Condamné pour viol en Suisse, l'islamologue continue de crier à la manipulation dans une vidéo aux accents ouvertement conspirationnistes ⤵️ pic.twitter.com/7686CbBDrs
— Conspiracy Watch (@conspiration) September 30, 2025
Tariq Ramadan est loin d'innover. Au contraire. Depuis les premières accusations le concernant, le prédicateur martèle qu'il serait victime d'une alliance concertée entre des femmes déçues d'avoir été éconduites et ses « adversaires idéologiques » déterminés à le faire tomber. En 2017, Yamin Makri, cofondateur de l’Union des jeunes musulmans, un mouvement proche de Ramadan, dénonçait un « complot sioniste international » visant l'intellectuel. Un texte relayé par Hani Ramadan, directeur du Centre islamique de Genève et frère de Tariq. L’agence de presse officielle de la Turquie, Anadolu Agency, évoquait de son côté une « conspiration complotée contre Tariq Ramadan avec des motivations explicitement anti-musulmanes » digne de l'Affaire Dreyfus. En 2021, rebelote. L'islamologue reçoit le soutien inattendu d'Eric Zemmour. Dans son livre La France n’a pas dit son dernier mot (Rubempré, 2021), le futur candidat à l'élection présidentielle consacre un chapitre à son « frère ennemi », qu'il estime victime d'un « piège » tendu, cette fois, par des « féministes ».
Cette rhétorique, Tariq Ramadan n'est pas le seul à l'avoir éprouvée. Difficile de ne pas penser aux « zones d'ombres », au « piège » et au « complot » évoqués par Dominique Strauss-Kahn lors de sa première interview suivant l'épisode de l'affaire du Sofitel de New York en 2011. Ou, plus récemment, aux paroles de l'animateur Sébastien Cauet dénonçant les « faux témoignages » et le « complot » montés contre lui, après le dépôt d'une cinquième plainte l'accusant d'agression sexuelle et de viol début 2024. Une défense de rupture médiatico-judiciaire devenue récurrente et désormais poussée à l'extrême par certaines personnalités proches de la complosphère et accusées de violences sexuelles.

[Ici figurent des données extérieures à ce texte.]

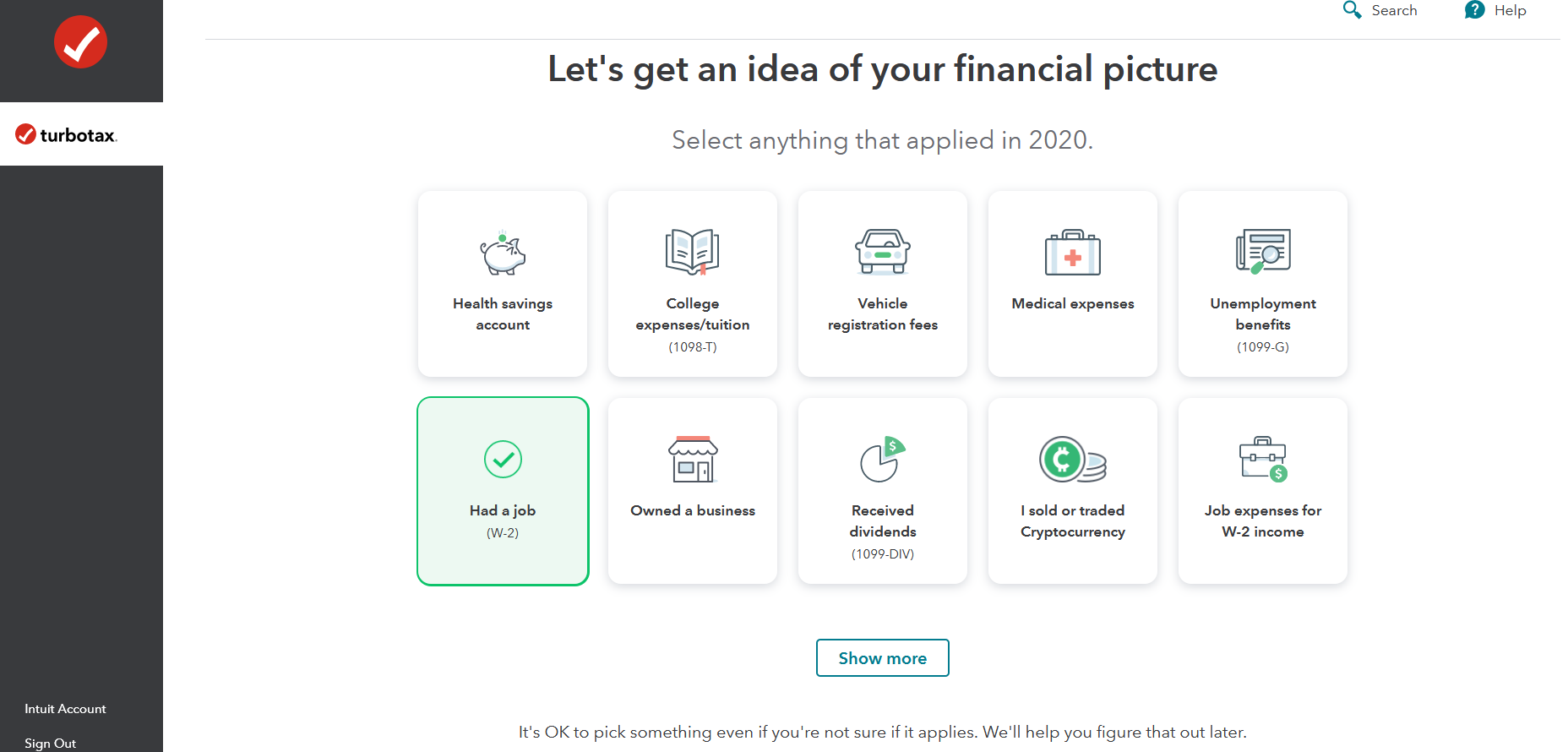Select the Received dividends (1099-DIV) label

pyautogui.click(x=883, y=521)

Retour en 2016. Le 7 octobre, en pleine campagne pour les élections présidentielles américaines, le Washington Post diffuse une vidéo datant de 2005 dans laquelle on peut entendre une discussion entre Donald Trump et le présentateur Billy Bush. Le futur président des États-Unis fait alors référence à la mannequin Arianne Zucker et déclare : « Je ferais mieux de prendre des Tic Tac au cas où je l'embrasserais. Tu sais que je suis automatiquement attiré par les belles femmes... Je les embrasse comme ça. C'est comme un aimant. [...] Je n'attends même pas. Et quand on est une star, on te laisse faire. On peut tout faire... Les attraper par la chatte. On peut tout faire. »

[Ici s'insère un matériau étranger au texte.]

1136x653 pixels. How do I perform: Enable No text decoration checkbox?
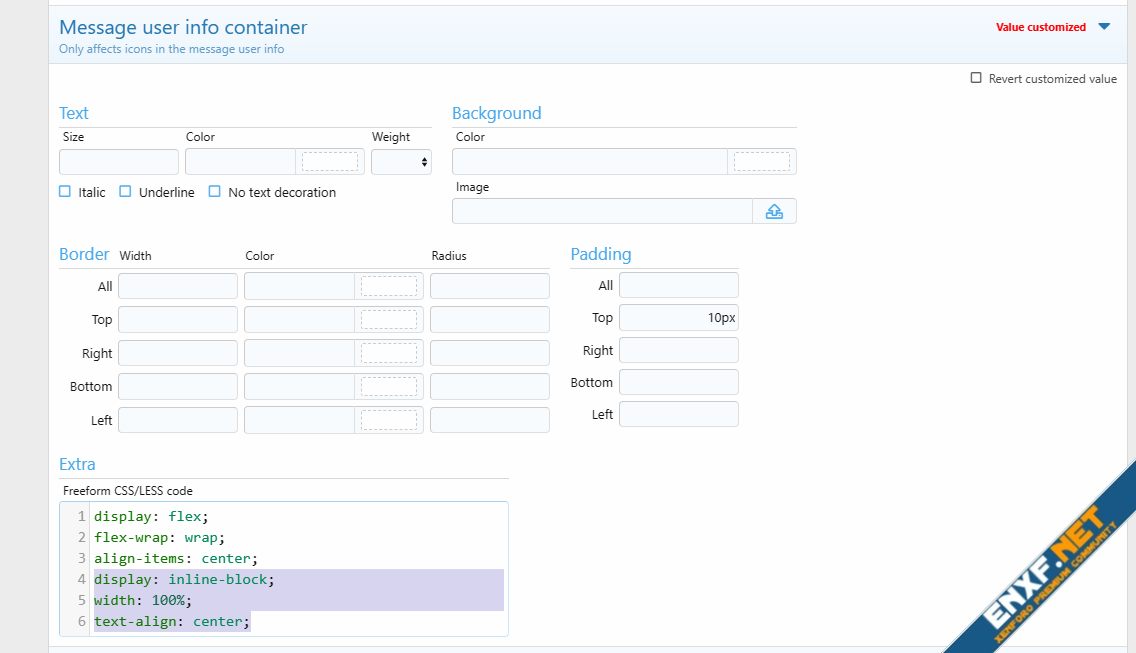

Ces propos suscitent une vague d'indignations. Quelques jours plus tard, de nombreux témoignages de femmes accusant Trump d'attitudes déplacées ou d'agressions sexuelles sont divulgués dans la presse. La réponse du candidat républicain ne se fait pas attendre. Redoublant de violence, il dénonce un « vaste complot » orchestré par le camp démocrate, Hillary Clinton, « l'establishment politique » ou « les sociétés financières et médiatiques ». « Quiconque conteste leur emprise est considéré comme sexiste, raciste, xénophobe et moralement dérangé. Ils vous attaqueront, vous calomnieront, chercheront à détruire votre carrière et votre famille, ils chercheront à détruire tout ce qui vous concerne, y compris votre réputation. Ils mentiront, mentiront, mentiront encore, et encore pire encore », martèle-t-il dans un discours d'un complotisme exacerbé. Cette campagne médiatique serait d'ailleurs la preuve, selon lui, que « toute cette élection est truquée ». Moins de trois semaines plus tard, pourtant, il devient le 45ème président des États-Unis.

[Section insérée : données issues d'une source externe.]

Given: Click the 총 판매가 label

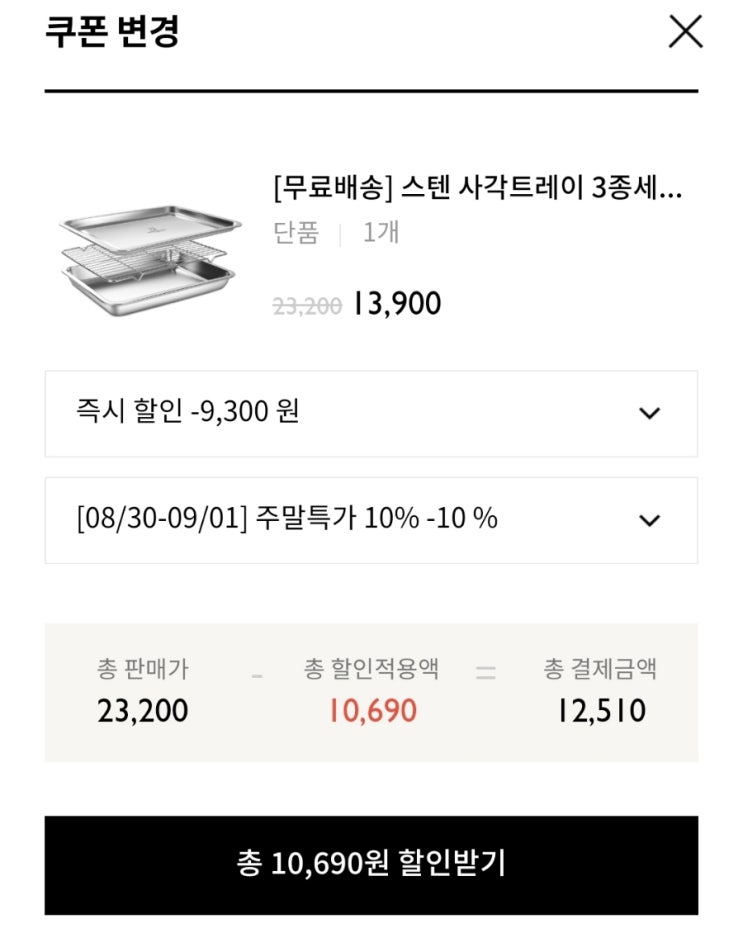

Plus récemment, des influenceurs complotistes accusés de violences sexuelles se sont largement inspirés du président américain pour constituer leur ligne de défense, à l'instar du masculiniste Andrew Tate. Depuis 2015, il fait l'objet d'accusations de viols. Installé en Roumanie, le trentenaire est arrêté avec son frère Tristan fin 2022 et accusé d'avoir manipulé des jeunes femmes afin de les forcer à tourner dans des films pornographiques. Il est alors mis en examen pour « organisation d’un groupe criminel, trafic d’êtres humains et viols ». À la même période, son compte est rétabli sur X après son rachat par Elon Musk (il avait été banni en août 2022 après avoir publié des tweets affirmant que les femmes violées portaient une « part de responsabilité »). C'est sur cette plateforme que le trentenaire s'époumone à dénoncer le complot dont il ferait l'objet. « Quiconque a le pouvoir de nuire à leur emprise sur l'esprit des esclaves [est accusé de] "COMPORTEMENT SEXUEL INAPPROPRIÉ". C'est évident et tout le monde sait que c'est faux. Mais les gens VEULENT détester ceux qui réussissent mieux qu'eux, alors ils font semblant de croire que c'est vrai » écrit-il par exemple en janvier 2025.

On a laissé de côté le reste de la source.